Dataset entries:
--- Start ---

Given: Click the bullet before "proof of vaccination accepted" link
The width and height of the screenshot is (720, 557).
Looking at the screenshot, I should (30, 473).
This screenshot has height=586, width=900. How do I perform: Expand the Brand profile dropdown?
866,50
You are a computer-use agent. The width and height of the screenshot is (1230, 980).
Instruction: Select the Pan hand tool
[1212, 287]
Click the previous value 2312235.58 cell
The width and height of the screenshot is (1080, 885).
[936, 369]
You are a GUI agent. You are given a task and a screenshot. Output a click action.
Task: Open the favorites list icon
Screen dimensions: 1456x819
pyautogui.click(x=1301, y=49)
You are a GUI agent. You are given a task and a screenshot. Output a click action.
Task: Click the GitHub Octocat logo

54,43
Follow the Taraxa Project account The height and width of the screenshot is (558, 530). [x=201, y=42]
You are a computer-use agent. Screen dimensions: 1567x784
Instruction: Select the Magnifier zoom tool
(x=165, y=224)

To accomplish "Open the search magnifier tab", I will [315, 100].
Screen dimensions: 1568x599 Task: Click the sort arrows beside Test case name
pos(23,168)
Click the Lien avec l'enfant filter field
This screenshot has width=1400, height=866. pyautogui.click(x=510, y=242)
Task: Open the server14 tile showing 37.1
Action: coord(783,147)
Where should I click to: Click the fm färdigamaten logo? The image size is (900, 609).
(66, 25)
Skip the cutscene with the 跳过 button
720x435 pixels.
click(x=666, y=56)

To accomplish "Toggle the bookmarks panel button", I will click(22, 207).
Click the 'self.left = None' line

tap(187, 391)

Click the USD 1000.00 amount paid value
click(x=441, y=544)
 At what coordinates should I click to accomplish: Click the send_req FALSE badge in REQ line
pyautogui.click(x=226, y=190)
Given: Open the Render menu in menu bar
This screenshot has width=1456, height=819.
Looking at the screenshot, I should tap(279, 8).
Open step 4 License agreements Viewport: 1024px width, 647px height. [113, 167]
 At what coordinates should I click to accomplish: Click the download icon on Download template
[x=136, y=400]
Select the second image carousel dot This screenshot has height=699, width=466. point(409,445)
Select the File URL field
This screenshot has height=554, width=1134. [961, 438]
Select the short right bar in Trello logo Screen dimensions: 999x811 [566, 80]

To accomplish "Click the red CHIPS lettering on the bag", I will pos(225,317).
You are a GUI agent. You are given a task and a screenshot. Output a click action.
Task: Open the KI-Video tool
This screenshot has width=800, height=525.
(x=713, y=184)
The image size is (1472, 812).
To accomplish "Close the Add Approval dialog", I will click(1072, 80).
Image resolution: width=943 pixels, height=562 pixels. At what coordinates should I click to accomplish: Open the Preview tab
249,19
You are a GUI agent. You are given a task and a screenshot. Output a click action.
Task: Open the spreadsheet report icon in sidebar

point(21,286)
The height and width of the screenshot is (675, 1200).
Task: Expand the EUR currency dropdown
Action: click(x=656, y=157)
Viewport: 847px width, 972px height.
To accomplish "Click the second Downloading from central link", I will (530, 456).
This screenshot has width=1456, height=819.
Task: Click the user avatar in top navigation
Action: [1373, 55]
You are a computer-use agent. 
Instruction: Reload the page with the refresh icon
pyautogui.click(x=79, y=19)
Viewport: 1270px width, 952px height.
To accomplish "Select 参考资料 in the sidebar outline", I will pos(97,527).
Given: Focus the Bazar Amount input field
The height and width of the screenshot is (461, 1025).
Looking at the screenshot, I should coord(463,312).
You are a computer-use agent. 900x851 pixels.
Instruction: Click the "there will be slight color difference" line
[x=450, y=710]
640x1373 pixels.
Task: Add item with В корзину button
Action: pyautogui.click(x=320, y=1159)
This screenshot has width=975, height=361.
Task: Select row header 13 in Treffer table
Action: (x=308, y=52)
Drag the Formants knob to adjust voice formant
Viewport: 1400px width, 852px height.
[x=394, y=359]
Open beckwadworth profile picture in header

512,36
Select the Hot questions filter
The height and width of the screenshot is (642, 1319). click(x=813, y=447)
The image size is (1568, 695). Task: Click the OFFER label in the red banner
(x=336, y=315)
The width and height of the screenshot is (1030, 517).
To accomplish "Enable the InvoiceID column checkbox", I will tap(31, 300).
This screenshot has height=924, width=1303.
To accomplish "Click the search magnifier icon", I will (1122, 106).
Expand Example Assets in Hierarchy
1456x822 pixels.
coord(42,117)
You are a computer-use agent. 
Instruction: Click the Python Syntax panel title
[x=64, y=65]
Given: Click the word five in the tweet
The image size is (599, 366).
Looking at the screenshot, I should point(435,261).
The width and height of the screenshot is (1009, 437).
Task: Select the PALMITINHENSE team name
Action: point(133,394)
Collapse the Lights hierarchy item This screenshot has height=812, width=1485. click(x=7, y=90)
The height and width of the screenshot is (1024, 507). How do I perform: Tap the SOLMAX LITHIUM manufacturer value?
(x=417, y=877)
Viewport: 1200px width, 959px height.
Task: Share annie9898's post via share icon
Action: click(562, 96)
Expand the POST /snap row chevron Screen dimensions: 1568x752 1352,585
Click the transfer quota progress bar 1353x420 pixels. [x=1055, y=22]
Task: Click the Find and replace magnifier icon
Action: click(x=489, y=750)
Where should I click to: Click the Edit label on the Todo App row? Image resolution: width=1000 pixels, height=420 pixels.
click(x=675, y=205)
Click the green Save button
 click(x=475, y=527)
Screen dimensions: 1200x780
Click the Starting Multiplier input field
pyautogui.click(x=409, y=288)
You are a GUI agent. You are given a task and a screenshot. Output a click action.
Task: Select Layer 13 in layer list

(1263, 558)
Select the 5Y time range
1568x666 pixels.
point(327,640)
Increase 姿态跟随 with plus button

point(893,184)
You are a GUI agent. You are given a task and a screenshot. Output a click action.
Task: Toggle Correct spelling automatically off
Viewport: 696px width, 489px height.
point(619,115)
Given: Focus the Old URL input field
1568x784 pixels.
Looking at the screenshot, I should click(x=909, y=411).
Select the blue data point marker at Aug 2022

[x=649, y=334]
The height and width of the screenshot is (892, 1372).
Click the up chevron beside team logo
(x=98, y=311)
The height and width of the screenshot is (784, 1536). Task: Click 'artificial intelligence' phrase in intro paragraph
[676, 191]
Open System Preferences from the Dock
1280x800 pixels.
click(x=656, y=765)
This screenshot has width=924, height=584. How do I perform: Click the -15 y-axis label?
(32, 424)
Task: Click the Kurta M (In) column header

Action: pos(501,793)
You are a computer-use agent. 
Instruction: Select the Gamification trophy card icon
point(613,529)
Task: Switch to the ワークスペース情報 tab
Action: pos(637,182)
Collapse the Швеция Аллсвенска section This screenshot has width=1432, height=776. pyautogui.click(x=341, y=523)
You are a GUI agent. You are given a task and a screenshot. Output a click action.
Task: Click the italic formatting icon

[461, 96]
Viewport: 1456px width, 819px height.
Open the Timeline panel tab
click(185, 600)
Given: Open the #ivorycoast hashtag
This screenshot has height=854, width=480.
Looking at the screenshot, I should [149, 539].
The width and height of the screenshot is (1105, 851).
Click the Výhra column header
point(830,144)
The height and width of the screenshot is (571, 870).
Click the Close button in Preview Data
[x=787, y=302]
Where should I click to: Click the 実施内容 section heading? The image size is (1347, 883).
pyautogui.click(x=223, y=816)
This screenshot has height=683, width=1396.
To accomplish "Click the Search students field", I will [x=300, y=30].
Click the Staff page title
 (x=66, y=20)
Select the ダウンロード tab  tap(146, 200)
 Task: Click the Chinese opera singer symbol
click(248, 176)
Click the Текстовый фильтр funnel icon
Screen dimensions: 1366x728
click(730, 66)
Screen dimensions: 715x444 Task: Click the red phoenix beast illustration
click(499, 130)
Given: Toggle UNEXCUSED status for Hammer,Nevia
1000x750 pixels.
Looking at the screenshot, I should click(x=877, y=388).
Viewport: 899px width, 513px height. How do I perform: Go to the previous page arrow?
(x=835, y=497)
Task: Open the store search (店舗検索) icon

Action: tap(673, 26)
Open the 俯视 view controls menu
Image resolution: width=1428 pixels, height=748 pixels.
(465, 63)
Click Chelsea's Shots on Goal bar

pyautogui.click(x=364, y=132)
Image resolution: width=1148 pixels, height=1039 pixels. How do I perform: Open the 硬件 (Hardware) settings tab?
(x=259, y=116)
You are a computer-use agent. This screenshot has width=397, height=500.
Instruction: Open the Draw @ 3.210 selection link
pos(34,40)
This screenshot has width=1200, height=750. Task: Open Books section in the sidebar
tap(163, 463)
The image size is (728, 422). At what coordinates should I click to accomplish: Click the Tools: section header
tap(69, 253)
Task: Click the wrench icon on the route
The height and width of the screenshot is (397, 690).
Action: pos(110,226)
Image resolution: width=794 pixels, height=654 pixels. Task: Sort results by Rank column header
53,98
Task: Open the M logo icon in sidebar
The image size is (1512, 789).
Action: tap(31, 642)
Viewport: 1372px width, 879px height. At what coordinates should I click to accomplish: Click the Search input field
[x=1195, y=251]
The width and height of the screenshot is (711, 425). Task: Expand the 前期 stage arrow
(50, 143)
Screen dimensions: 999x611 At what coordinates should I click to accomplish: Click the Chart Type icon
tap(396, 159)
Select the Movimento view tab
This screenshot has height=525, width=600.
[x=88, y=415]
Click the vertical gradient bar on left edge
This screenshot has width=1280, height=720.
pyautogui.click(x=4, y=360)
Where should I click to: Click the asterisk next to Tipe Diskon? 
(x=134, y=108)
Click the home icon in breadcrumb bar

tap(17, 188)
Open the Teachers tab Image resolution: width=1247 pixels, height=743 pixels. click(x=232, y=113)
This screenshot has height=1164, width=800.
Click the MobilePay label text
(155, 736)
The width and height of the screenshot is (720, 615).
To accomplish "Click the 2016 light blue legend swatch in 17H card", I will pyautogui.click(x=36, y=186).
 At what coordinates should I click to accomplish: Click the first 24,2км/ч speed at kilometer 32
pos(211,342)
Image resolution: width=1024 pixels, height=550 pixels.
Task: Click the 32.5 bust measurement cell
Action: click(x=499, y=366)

--- End ---

*What is needed:* Reproduce verbatim the lines above, from the line containing "Open step 4" up to and including the line containing "(x=713, y=184)".

*Answer to the task:*
Open step 4 License agreements Viewport: 1024px width, 647px height. [113, 167]
 At what coordinates should I click to accomplish: Click the download icon on Download template
[x=136, y=400]
Select the second image carousel dot This screenshot has height=699, width=466. point(409,445)
Select the File URL field
This screenshot has height=554, width=1134. [961, 438]
Select the short right bar in Trello logo Screen dimensions: 999x811 [566, 80]

To accomplish "Click the red CHIPS lettering on the bag", I will pos(225,317).
You are a GUI agent. You are given a task and a screenshot. Output a click action.
Task: Open the KI-Video tool
This screenshot has width=800, height=525.
(x=713, y=184)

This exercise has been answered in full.